_Given text:_
Towards More Scientific Meta-Analyses

Date & Time
Tuesday, September 5, 2023, 12:05 PM - 12:15 PM
Location Name
Westminster
Session Type
Oral presentation
Category
Statistical methods
Oral session
Statistical methods and meta-analysis
Authors
Zhang L1, Konstantinidis M2, Bind M3, Rubin D4
1New York University, USA
2University of Toronto, Canada
3Harvard Medical School, USA
4Harvard University, Tsinghua University, Temple University Fox School of Business, USA, China
Description

Background: Meta-analysis typically estimates a quantity that differs from the implicitly intended estimand; typically, standard approaches estimate the average effect of a treatment for a population of imperfect studies, rather than the true scientific effect that would be measured in a population of hypothetical perfect studies. We advocate for an alternative approach, called response-surface meta-analysis, which models the relationship between study design quality and effect size in order to estimate the effect in the hypothetical ideal study.
Objectives: We demonstrate how we can extend meta-regression to perform response-surface meta-analysis, as well as how resulting estimates can differ from estimates obtained by traditional methods.
Methods: We perform a response-surface meta-analysis by performing a meta-regression with design quality as a covariate and reporting the predicted mean and confidence interval at the ideal design quality. We apply this approach to a simulation study with a known true effect, as well as an empirical example published in the Cochrane Library. Using a univariate measure of design quality in the synthetic example and risk of bias as a proxy for quality in the empirical example, we compare estimates from response-surface meta-analysis with those of traditional approaches.
Results: In the simulation study, response-surface meta-analysis usually covers the true effect within one standard error. In contrast, we obtain overly biased results from traditional fixed-effects and random effects meta-analyses. In the empirical study, although the original analysis favors the intervention, response-surface meta-analysis does not provide strong evidence for the superiority of the intervention.
Conclusions: Response-surface meta-analysis reframes meta-analysis as an endeavor to estimate the true scientific effect that would be measured under a perfect study, rather than to summarize the existing population of imperfect studies. More work is needed to standardize the response-surface approach, such as determining a rating system for design quality. We hope this work will help to encourage clarity on the causal estimand of interest in meta-analysis. Patient, public, and/or healthcare consumer involvement: N/A.

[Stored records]
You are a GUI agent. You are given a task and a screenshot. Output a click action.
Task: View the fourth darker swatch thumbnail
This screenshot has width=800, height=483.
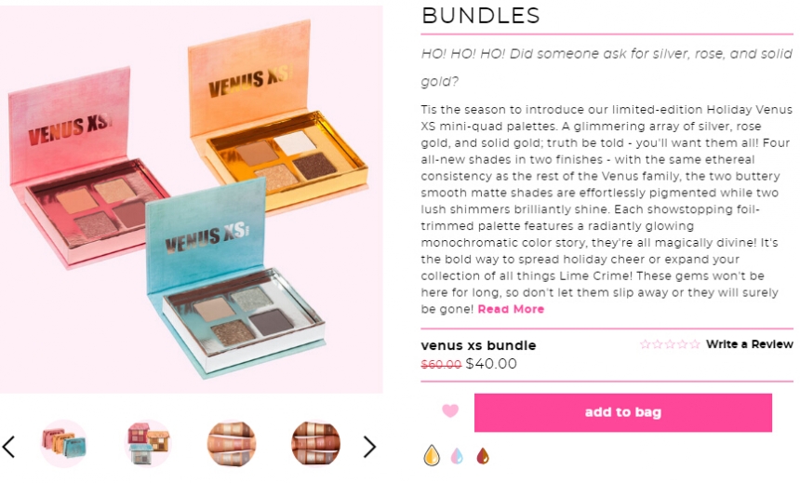(x=315, y=444)
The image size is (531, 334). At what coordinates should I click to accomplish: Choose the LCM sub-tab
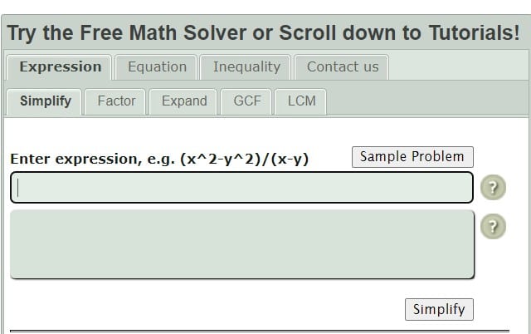[x=300, y=101]
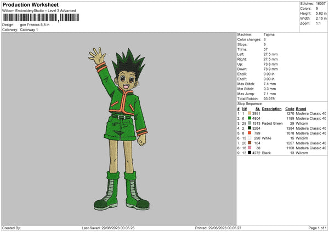This screenshot has width=329, height=232.
Task: Select the pink swatch for code 1108
Action: (x=249, y=148)
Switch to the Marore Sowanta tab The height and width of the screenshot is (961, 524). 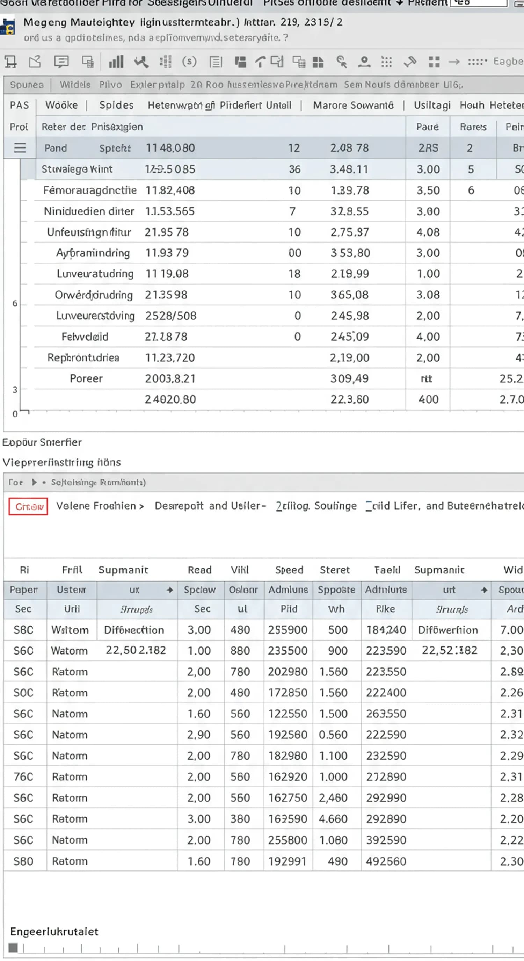pyautogui.click(x=353, y=105)
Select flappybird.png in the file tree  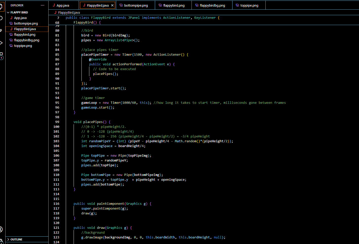click(25, 35)
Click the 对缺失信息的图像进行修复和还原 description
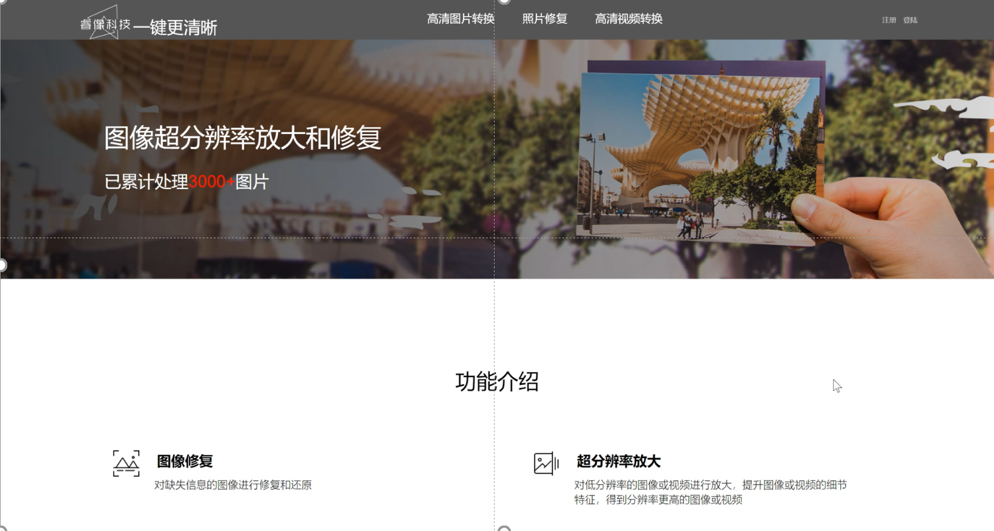Image resolution: width=994 pixels, height=531 pixels. [x=233, y=485]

_Problems to solve:_
1. Render this sentence from the meta-analysis abstract in Spanish: "We advocate for an alternative approach, called response-surface meta-analysis, which models the relationship between study design quality and effect size in order to estimate the effect in the hypothetical ideal study."
2. Turn the paragraph of the meta-analysis abstract that begins "Methods: We perform a response-surface meta-analysis" into a short bulleted list that keeps its main facts.
3. According to the meta-analysis abstract, what is the location name for the oral presentation?
The entries are not needed for this work.

_Responses:_
1. Abogamos por un enfoque alternativo, denominado metaanálisis de superficie de respuesta, que modela la relación entre la calidad del diseño del estudio y el tamaño del efecto con el fin de estimar el efecto en el estudio ideal hipotético.

2.
- Response-surface meta-analysis is done through a meta-regression with design quality as a covariate.
- The predicted mean and confidence interval are reported at the ideal design quality.
- The approach is applied to a simulation study with a known true effect and to an empirical example published in the Cochrane Library.
- Design quality is measured with a univariate measure in the synthetic example and with risk of bias as a proxy in the empirical example.
- Estimates from response-surface meta-analysis are compared with those of traditional approaches.

3. Westminster